Program running in the parallel mode

Now let's discuss how to run the created template in the parallel mode.

In fact, when you compile and run program from the IDE is is running as a single process. To run the program in parallel mode, a "supervising" program is required, which, firstly, provides running the required number of instances of the program and, secondly, intercepts messages which are sent by these instances ("processes") and transfers them to their destinations.

It should be noted that the instances of a "real" (not training) parallel programs are usually run on different computers connected in the network (cluster) or on supercomputers with a large number of processors, because it provides the maximum efficiency of a parallel program. Of course, to check correctness the training parallel program it is enough to run it on a single local computer. However, the supervising program is required in this case, too.

The Programming Taskbook uses the special application from the MPICH system as a supervising program. In the MPICH 1.2.5, it is named MPIRun.exe and is contained in the MPICH\mpd\bin directory; in the MPICH2 1.3, it is named mpiexec.exe and is contained in the MPICH2\bin directory. To run the executable file in parallel mode, it is enough to run the appropriate supervising program (MPIRun.exe or mpiexec.exe) passing it the executable full name, the required number of processes (i. e., running instances of the program), and some additional parameters. Since while debugging the program such launches will have to be performed repeatedly, it is desirable to create a batch file (bat-file) containing the call of the supervising program with all necessary parameters. However, the process of testing the parallel program will not be very convenient: every time after making the required corrections to the program, you should recompile it, then leave the IDE and run the bat-file. After checking the results of the program execution, you should return to the IDE again to make subsequent changes to the program, and so on.

In order to simplify the process of launching the program in the parallel mode, Programming Taskbook performs automatically many of required actions. Let's demonstrate this with the example of our project for solving the MPI1Proc2 task, which is ready for launch. Press the [F5] key, the program will be compiled and launched. As a result, a console window appears on the screen:

After several lines of information message in this window, a command line is displayed that allows the ptprj.exe program to run in parallel mode under the control of mpiexec.exe. The number "5", specified before the full name of the ptprj.exe file, means that the exe-file will be launched in five instances. The -nopopup_debug option disables the output of error messages in a separate window (since these messages will eventually be displayed in the Programming Taskbook window), the parameter -localonly ensures that all processes of the parallel program run on the local computer.

Remark 1. If a parallel program named ptprj.exe was not launched earlier, a window "Windows Security Alert" might appear on the screen warning that some features of the program were blocked by the Windows firewall. In this case, you should click on the "Allow access" button in this window.

Immediately after the appearance of the console window, the Programming Taskbook window will be displayed:

In our case, the program running is considered as acquaintance running because the processes of our program do not perform input-output operations.

**Entries provided**.
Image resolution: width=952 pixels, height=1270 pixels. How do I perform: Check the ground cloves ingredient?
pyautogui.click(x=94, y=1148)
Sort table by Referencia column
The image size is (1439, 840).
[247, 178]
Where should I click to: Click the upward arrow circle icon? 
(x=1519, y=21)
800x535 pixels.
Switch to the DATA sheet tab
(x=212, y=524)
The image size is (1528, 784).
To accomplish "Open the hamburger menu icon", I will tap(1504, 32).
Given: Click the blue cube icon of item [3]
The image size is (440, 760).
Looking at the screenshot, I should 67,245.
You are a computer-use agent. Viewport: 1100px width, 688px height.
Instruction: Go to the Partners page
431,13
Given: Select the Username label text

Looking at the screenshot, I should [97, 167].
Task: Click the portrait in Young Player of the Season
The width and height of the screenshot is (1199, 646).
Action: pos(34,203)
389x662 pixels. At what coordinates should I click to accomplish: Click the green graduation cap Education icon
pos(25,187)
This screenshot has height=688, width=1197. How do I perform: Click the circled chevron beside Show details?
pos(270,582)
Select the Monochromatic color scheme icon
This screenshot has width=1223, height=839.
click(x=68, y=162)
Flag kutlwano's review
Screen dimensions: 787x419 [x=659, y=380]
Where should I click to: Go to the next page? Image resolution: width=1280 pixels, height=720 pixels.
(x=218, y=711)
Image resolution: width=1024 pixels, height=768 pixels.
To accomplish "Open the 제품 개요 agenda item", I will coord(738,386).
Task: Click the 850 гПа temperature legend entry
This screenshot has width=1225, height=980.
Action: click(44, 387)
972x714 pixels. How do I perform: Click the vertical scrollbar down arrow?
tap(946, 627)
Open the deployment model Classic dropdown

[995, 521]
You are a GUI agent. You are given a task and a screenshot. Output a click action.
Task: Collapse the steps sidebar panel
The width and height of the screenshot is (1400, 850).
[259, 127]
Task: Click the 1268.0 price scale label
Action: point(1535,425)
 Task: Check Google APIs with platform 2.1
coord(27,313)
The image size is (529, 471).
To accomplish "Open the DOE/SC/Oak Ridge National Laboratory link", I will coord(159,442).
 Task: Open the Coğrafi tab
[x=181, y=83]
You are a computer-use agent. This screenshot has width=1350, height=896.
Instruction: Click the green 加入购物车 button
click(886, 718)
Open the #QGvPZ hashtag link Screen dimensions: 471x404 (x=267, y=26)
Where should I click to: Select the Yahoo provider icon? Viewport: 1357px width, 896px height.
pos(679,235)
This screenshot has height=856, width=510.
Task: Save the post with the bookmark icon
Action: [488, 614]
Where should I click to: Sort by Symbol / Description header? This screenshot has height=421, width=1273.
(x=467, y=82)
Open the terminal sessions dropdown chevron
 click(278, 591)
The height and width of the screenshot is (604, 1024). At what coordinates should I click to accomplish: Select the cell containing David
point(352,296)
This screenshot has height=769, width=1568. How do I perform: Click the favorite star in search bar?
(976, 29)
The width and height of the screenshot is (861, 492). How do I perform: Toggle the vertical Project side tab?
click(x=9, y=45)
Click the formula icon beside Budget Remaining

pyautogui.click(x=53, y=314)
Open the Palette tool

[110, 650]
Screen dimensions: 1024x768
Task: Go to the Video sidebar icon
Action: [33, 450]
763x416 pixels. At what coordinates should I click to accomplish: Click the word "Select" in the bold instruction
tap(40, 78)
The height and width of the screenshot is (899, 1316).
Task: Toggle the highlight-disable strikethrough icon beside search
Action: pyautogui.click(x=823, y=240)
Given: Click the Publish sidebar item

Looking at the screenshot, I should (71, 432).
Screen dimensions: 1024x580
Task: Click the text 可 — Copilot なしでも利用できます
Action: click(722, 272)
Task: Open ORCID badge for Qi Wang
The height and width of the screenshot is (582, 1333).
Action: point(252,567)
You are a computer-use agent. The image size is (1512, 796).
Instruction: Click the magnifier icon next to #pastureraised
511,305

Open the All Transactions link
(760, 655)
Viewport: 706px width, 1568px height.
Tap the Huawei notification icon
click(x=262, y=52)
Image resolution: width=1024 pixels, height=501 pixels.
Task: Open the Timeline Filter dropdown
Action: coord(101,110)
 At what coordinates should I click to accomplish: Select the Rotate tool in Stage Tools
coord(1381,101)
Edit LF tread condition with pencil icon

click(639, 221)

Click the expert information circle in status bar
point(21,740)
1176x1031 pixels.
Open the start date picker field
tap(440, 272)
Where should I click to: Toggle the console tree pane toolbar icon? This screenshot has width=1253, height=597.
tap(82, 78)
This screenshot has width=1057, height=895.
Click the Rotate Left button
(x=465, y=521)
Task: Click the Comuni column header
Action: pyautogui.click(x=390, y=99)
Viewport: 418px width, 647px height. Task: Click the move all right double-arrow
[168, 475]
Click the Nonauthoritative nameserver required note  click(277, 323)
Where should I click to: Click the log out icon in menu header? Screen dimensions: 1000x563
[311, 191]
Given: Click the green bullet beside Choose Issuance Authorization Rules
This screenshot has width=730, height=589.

**What you need to do**.
(a) Decide whether each statement agrees with the parallel-mode text, answering yes or no and quoting the words that decide it: (i) In MPICH2 1.3 the supervising program is named mpiexec.exe. (ii) The -localonly parameter disables the output of error messages in a separate window. (iii) A training parallel program run on a single local computer needs no supervising program.
(b) Retype the passage of the parallel-mode text from "Remark 1. If" to "in this window.".

**Solutions to the problems**.
(a)
(i) Yes: "in the MPICH2 1.3, it is named mpiexec.exe and is contained in the MPICH2\bin directory"
(ii) No: "the parameter -localonly ensures that all processes of the parallel program run on the local computer"
(iii) No: "However, the supervising program is required in this case, too."

(b)
Remark 1. If a parallel program named ptprj.exe was not launched earlier, a window "Windows Security Alert" might appear on the screen warning that some features of the program were blocked by the Windows firewall. In this case, you should click on the "Allow access" button in this window.